**** Provided entries
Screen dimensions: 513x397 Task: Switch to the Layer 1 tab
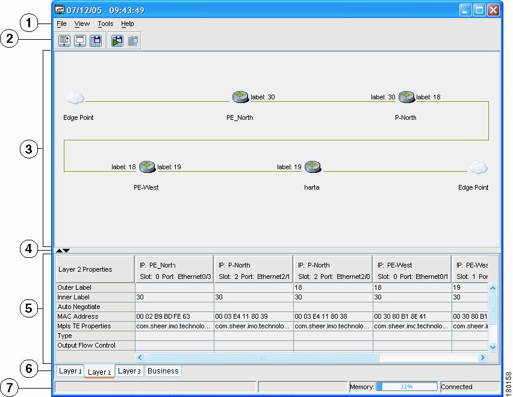70,371
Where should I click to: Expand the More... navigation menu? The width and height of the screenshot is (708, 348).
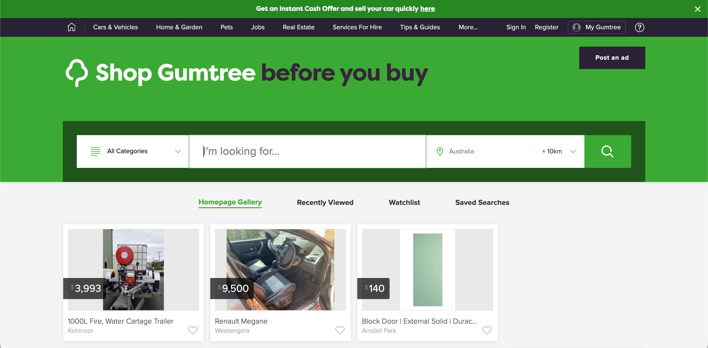point(468,27)
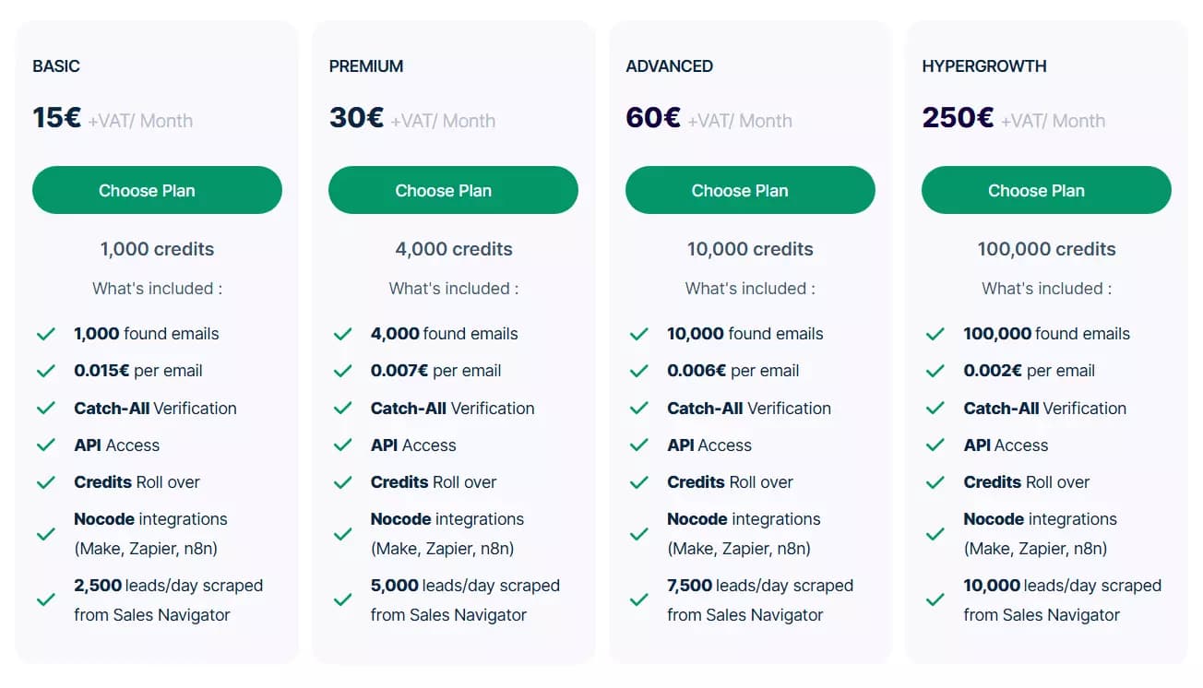Click checkmark beside 7,500 leads/day scraped

tap(638, 600)
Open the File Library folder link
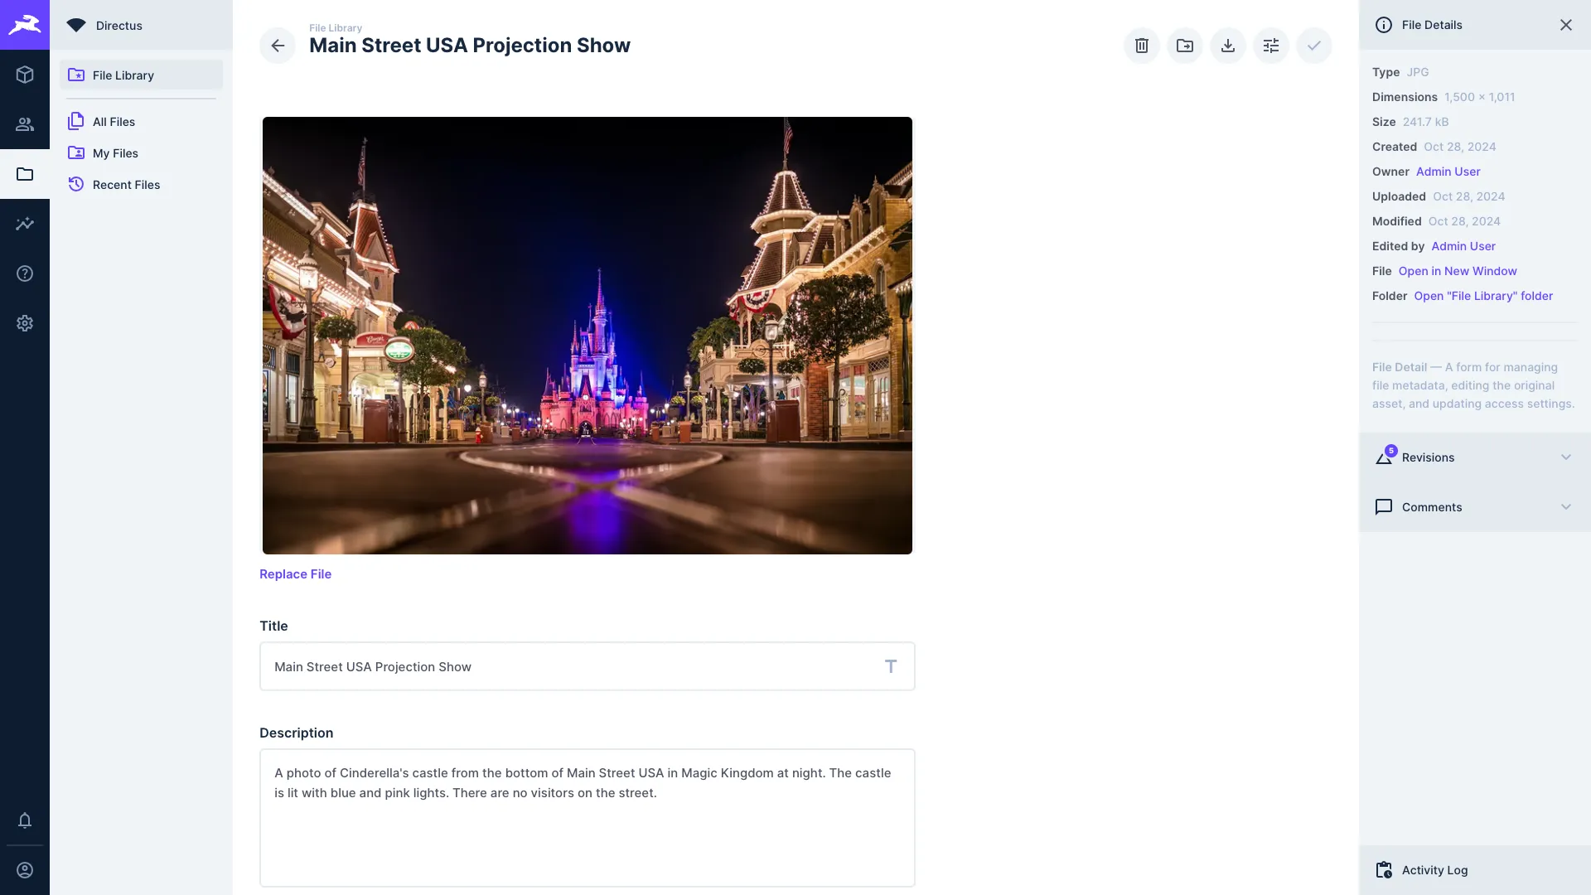The width and height of the screenshot is (1591, 895). point(1482,296)
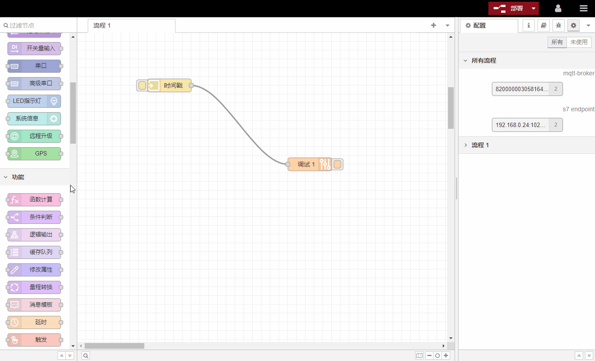Open the help book sidebar icon

(543, 25)
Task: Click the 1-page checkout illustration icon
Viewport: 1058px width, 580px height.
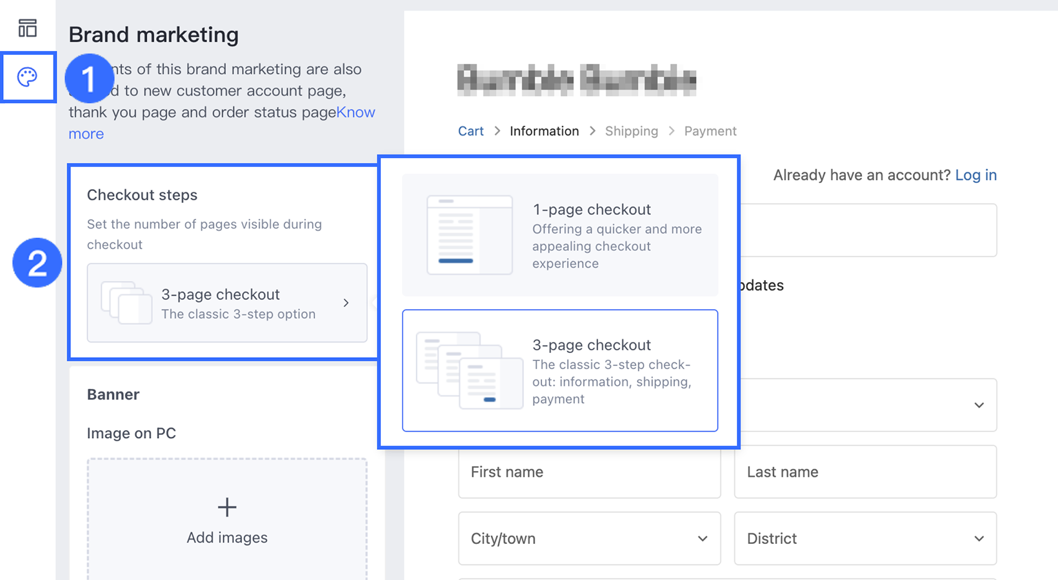Action: 469,235
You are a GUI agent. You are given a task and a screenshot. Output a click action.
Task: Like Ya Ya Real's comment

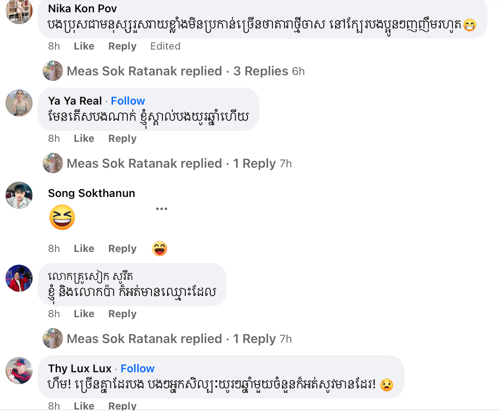(x=84, y=138)
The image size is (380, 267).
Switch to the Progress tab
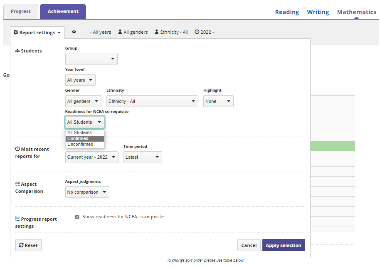click(x=21, y=12)
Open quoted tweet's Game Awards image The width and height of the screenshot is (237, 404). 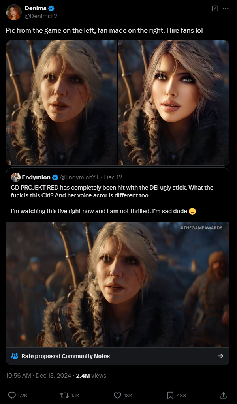(118, 284)
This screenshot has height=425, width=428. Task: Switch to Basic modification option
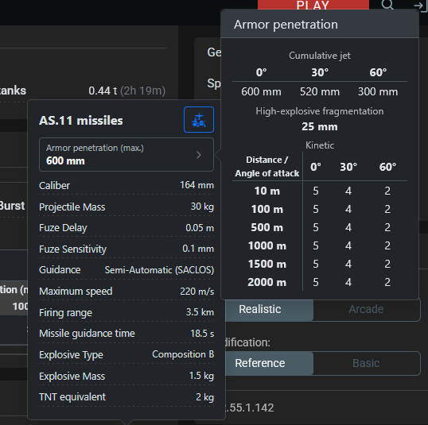tap(366, 363)
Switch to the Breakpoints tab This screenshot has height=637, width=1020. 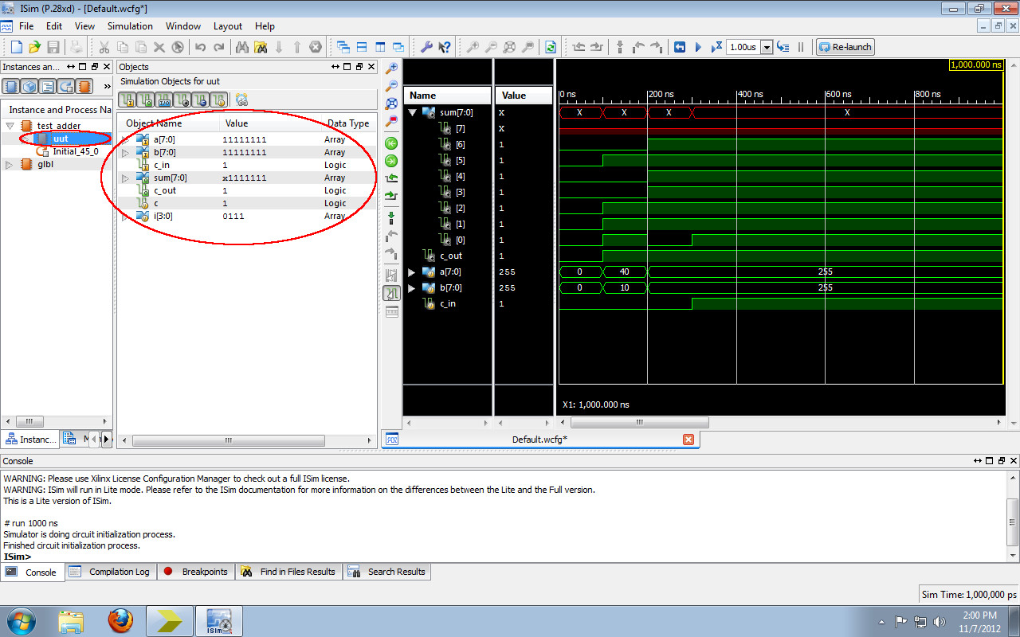(195, 572)
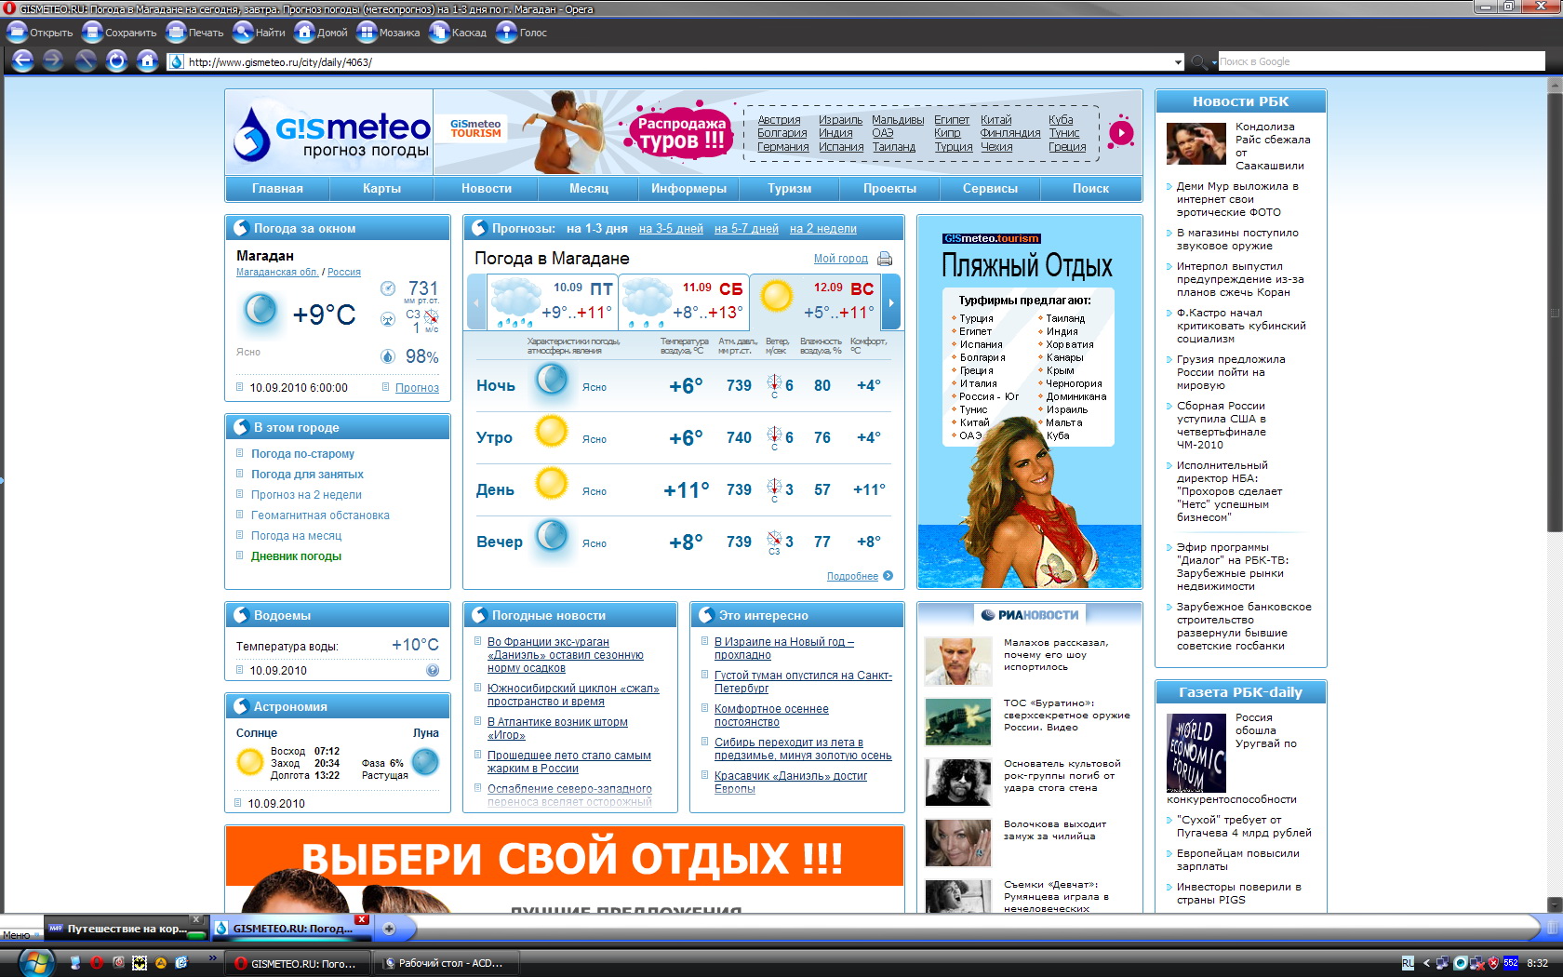Viewport: 1563px width, 977px height.
Task: Go back using the browser back arrow
Action: click(x=22, y=61)
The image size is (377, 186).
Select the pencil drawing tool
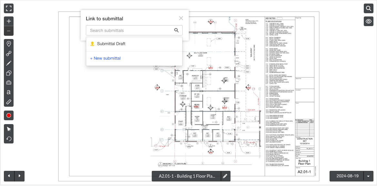(9, 63)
********
[Your instructions]
Copy out exactly the lines that run from the line containing "The image size is (377, 186)." through the last line of the material, and nothing more; omit the pictures.

[Solution to the exercise]
The image size is (377, 186).
Select the pencil drawing tool
(9, 63)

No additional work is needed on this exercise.